チュートリアル : MFC を使用した新しいリボン アプリケーションの作成
更新 : 2007 年 11 月
このチュートリアルでは、MFC アプリケーション ウィザードを使用して、既定のリボンを備えたアプリケーションを作成します。次に、[カスタム] リボン カテゴリおよび [お気に入り] リボン パネルを追加してリボンを拡張し、頻繁に使用するコマンドをそのカテゴリに追加します。
前提条件
このチュートリアルを行うには、Visual C++ 2008 Feature Pack または Visual Studio 2008 Service Pack 1 をインストールする必要があります。
このチュートリアルは、読者が全般的な開発設定を使用することを指定して Visual Studio のセットアップを完了していることを前提としています。別の開発設定を使用している場合は、このチュートリアルで使用する一部の Visual Studio ウィンドウが既定で表示されないことがあります。
リボンを備えた新しい MFC アプリケーションを作成するには
MFC アプリケーション ウィザードを使用して、既定のリボンを備えた MFC アプリケーションを作成します。このウィザードを実行するには、[ファイル] メニューの [新規作成] をポイントし、[プロジェクト] をクリックします。[新しいプロジェクト] ダイアログ ボックスが表示されます。

**抽出資料:**
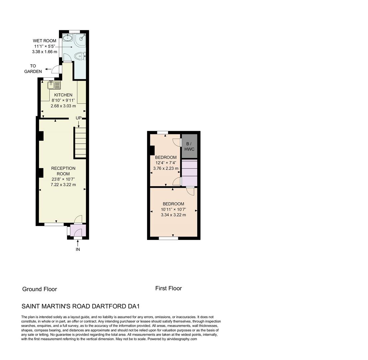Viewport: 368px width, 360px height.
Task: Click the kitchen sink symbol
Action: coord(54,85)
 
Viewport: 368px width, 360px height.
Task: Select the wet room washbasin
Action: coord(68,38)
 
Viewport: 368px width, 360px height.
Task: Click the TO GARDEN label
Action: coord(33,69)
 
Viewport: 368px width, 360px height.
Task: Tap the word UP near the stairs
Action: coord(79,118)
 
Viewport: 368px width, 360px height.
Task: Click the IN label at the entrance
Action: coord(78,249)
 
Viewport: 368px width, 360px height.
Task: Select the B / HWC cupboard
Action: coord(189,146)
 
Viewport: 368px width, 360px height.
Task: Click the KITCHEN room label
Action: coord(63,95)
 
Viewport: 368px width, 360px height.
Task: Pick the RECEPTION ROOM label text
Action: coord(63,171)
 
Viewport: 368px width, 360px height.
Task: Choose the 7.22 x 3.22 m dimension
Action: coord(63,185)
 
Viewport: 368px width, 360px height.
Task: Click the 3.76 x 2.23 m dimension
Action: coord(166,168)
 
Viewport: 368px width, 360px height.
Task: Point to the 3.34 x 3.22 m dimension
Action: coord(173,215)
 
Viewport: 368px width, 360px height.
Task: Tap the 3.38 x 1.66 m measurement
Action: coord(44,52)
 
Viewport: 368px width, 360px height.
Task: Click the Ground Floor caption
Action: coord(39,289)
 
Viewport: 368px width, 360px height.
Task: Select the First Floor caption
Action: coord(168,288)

---

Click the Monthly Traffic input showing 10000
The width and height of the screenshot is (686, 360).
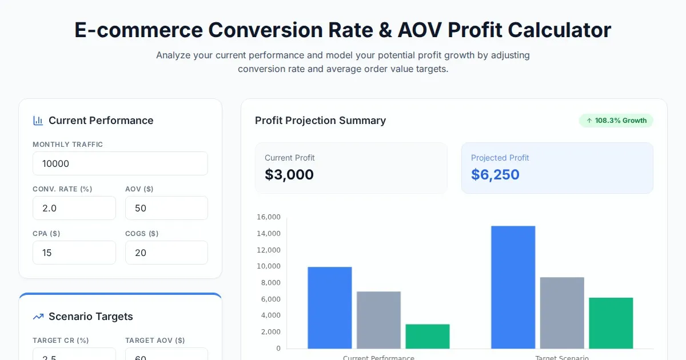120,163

**課題文:** MFC リボンのチュートリアルを、一字一句変えずに最初から最後まで書き写してもらえますか？ 一覧ではなく、MFC リボンのチュートリアルだけを手がかりにしてください。

**解答出力:**
チュートリアル : MFC を使用した新しいリボン アプリケーションの作成
更新 : 2007 年 11 月
このチュートリアルでは、MFC アプリケーション ウィザードを使用して、既定のリボンを備えたアプリケーションを作成します。次に、[カスタム] リボン カテゴリおよび [お気に入り] リボン パネルを追加してリボンを拡張し、頻繁に使用するコマンドをそのカテゴリに追加します。
前提条件
このチュートリアルを行うには、Visual C++ 2008 Feature Pack または Visual Studio 2008 Service Pack 1 をインストールする必要があります。
このチュートリアルは、読者が全般的な開発設定を使用することを指定して Visual Studio のセットアップを完了していることを前提としています。別の開発設定を使用している場合は、このチュートリアルで使用する一部の Visual Studio ウィンドウが既定で表示されないことがあります。
リボンを備えた新しい MFC アプリケーションを作成するには
MFC アプリケーション ウィザードを使用して、既定のリボンを備えた MFC アプリケーションを作成します。このウィザードを実行するには、[ファイル] メニューの [新規作成] をポイントし、[プロジェクト] をクリックします。[新しいプロジェクト] ダイアログ ボックスが表示されます。